One of the reasons that the park isn’t more popular is because it isn’t as developed as some of Costa Rica’s other national parks. The park itself is close to both the city of San Jose and Turrialba, and, when open, is worth visiting even if you have to take a bus to do so.

If you are ever in the area when the park is accepting visitors, it is definitely worth a visit. Not only is the park beautiful, but you won’t experience the crowds that you would at other, more popular, national parks in Costa Rica. You can use the Volcano Turrialba Lodge, located near the park, to help you sign up for an organized tour of the park. The official path to the park is only paved for about 10km, and then the rest of the way you’ll be traveling on a dirt track. If you are planning on adventuring into the park on your own, you’ll definitely need to be driving a 4WD vehicle. The entry fee into the park is under $10, and well worth it.

While the route leaves something to be desired, the park is something to wonder at once you are there. While the city of Turrialba was one the way to get to the Caribbean coast in Costa Rica, it now mainly serves as a way to kick off other activities, including visiting the national park. There are lush green slopes, and plenty of dairy farms. The summit of the volcano offers a cloud and rain forest that is amazing to explore; it is home to wildlife and foliage that you can see during a hike. Some of the wildlife you might encounter includes giant toads, agouti, toucans, howler monkeys, armadillos, and long-tailed hermits (a type of hummingbird). There is also an array of rich foliage, which includes bamboo, awaiting you in the forests.

It is also common to encounter old lava flows during your hike. This is evidence that the area was once home to rivers that flowed with hot magma from the volcano.

Turrialba Volcano

The Turrialba Volcano used to release plums of white smoke regularly, which cause the early Spanish settlers to name it Torre Alba, which translates to “white smoke.” It is the second tallest volcano in the country; Irazu Volcano is the tallest. It’s height is recorded as 10,919 feet, which was measured from the southeast end. On a clear day, you can see amazing views of the Caribbean coast, along with other volcanos, from the volcano’s summit. The accompanying rainforest covers about 3,900 acres. It truly is a great background and highlight to an area that offers some wonderful exploration opportunities for the adventurous traveler.

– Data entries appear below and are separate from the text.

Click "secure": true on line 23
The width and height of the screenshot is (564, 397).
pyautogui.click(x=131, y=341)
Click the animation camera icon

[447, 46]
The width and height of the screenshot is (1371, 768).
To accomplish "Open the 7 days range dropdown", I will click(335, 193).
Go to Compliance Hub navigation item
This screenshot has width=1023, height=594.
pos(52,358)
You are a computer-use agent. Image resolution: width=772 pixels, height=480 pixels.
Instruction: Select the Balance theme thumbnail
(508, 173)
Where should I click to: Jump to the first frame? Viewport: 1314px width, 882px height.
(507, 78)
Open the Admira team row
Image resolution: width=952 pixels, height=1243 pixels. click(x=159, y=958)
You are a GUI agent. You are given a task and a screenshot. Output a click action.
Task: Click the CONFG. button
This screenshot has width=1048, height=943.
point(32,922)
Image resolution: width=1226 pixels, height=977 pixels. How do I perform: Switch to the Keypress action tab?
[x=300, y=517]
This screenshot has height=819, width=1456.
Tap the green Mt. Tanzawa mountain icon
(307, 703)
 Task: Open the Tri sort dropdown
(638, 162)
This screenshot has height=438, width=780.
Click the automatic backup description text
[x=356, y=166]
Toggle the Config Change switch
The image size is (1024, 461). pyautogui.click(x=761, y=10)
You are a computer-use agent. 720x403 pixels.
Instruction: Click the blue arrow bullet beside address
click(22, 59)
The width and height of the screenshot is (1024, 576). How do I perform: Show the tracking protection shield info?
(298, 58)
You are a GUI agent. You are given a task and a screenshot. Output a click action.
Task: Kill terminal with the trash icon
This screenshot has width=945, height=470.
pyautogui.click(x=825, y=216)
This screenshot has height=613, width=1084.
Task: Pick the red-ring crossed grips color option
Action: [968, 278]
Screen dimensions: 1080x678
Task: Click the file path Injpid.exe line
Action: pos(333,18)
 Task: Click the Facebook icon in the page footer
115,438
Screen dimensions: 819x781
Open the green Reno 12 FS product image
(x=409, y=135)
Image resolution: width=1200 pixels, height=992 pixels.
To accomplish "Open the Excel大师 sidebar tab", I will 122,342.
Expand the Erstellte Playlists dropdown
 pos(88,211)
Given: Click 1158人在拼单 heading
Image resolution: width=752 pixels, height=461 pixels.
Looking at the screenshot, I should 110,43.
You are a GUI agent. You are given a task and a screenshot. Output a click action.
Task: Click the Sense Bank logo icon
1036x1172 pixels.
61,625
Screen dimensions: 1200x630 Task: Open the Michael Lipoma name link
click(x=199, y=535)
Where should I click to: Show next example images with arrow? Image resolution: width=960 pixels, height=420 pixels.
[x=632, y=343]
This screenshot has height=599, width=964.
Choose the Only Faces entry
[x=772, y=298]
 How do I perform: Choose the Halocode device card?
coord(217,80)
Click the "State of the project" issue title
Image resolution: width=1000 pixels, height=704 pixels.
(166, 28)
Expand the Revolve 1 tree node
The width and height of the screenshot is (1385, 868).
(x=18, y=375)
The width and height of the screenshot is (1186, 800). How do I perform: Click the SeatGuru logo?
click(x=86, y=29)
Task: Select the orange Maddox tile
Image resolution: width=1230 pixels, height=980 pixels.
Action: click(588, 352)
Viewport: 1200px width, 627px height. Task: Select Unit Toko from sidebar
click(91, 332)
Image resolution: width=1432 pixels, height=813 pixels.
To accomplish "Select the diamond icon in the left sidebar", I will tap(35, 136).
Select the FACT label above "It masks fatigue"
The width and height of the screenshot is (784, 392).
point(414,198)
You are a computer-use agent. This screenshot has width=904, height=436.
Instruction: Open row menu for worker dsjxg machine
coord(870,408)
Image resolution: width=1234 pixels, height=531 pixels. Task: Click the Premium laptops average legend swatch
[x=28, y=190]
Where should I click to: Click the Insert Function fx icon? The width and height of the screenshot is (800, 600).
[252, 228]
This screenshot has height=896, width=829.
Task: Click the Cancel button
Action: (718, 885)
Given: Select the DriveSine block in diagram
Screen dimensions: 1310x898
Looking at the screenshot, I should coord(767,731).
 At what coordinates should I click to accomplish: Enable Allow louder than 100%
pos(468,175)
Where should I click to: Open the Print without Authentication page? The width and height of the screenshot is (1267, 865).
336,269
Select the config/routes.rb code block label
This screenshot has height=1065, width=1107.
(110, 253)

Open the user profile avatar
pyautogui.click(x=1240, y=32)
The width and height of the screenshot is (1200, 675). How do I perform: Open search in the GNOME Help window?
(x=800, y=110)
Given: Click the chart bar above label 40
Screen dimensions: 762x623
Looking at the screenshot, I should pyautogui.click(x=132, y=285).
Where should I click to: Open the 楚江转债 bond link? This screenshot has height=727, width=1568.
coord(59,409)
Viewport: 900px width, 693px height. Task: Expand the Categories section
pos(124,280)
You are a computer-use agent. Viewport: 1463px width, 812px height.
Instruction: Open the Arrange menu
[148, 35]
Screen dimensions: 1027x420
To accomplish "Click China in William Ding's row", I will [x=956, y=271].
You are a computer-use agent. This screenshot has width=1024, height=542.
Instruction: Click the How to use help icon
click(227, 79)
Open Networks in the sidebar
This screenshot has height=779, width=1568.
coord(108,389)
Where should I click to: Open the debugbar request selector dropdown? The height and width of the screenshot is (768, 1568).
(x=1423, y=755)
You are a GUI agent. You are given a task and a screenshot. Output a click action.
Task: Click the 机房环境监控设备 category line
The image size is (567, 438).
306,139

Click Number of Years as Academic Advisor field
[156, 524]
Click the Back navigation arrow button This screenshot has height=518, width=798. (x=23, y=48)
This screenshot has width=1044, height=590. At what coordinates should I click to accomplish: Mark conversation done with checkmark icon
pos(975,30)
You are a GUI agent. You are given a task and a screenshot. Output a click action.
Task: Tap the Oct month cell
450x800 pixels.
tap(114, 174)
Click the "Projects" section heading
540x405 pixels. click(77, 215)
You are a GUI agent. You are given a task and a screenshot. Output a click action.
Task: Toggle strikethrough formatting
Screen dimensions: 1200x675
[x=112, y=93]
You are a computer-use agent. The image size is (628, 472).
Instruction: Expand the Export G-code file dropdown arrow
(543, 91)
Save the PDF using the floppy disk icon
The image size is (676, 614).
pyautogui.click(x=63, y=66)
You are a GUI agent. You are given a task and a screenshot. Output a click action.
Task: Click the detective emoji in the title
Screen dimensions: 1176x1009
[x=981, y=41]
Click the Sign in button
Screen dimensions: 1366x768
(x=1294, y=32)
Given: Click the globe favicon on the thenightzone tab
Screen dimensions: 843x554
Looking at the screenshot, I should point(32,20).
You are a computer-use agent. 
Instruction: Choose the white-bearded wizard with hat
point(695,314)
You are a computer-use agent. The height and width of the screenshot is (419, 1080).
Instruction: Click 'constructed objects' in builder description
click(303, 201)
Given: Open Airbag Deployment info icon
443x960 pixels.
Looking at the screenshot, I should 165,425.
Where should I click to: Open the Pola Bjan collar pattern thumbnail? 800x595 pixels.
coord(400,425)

The volcano has three large, main craters that are easy to access when the park is open. Visitors can roam these craters while they take in the scenic summit views.

Recent Activity and Eruptions

Turrialba Volcano sat dormant for about 130 years, last erupting in 1866, until its most recent activity. That being said, even without a major eruption, fumarolic activity at the high peaks did remain constant. The major eruptions that have been recorded where both in the late 1800s, and the most recent activity flared up starting in 2014. There have been ash clouds released that have caused closures of airports and deposited ash throughout Costa Rica.

This recent activity (early 2016) - involving ash, gas, mud, and sometimes magna - has cause the park to close and to remain closed for now. Once it is safe, the park will reopen to visitors.